>>12989300Because that's just Engadget being retard "horse race both sides" ""journalists"". Every advanced R&D program "encounters problems" and they all used to have lots of crashes and blowing up of prototypes too, because that was the only way to learn. Now people have gotten used to lazy fat LE COST-PLUS FACE space companies that spend 20 years doing computer models for billions of dollars before ever making anything and then having to work around any problems they find, rather then just spending a few million doing some basic modeling and engineering, doing a cheap prototype, and testing in real life. Rapid iteration on something new is a good thing, not bad thing.

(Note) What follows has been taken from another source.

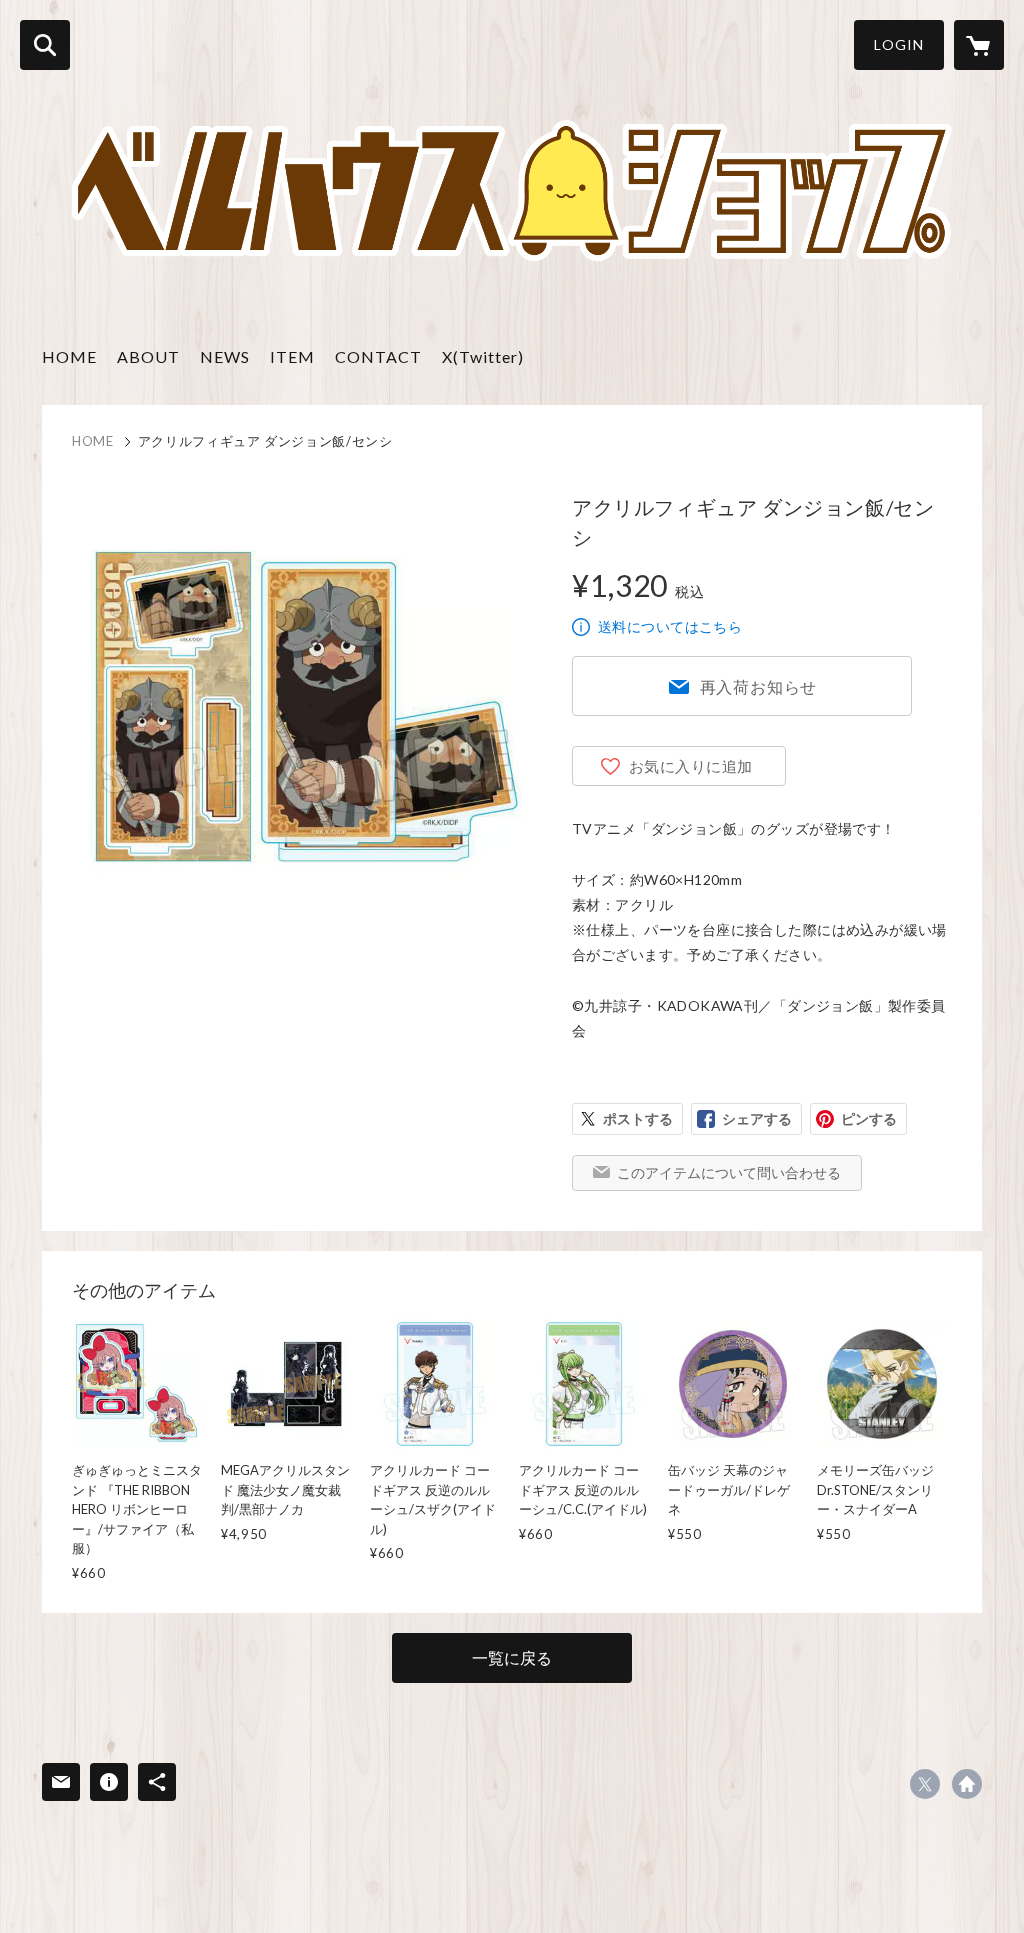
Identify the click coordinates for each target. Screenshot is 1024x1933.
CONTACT (378, 356)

Also, all the rockets have GONE UP just fine. Which is the only thing NASA cares about here. The plan right now is that SpaceX makes the lunar rocket, which only needs to go up, rendezvous with Orion, then take them down to the moon and back to Orion, which then handles the actual return to Earth. And on the moon there is no flip or main engine use at all even just small thrusters, no atmosphere and too low gravity. So Starship working on landing on Earth via advanced aerobreaking maneuver literally isn't NASA's problem.
Remember, it took SpaceX a lot of tries to land Falcon 9 too. But landing wasn't a customer deliverable, just getting their shit to orbit. SpaceX cared since it'd make them more profit, but all the "encountering problems" they had didn't matter to people paying the bills at all since the alternative was "it dumps into the ocean anyway".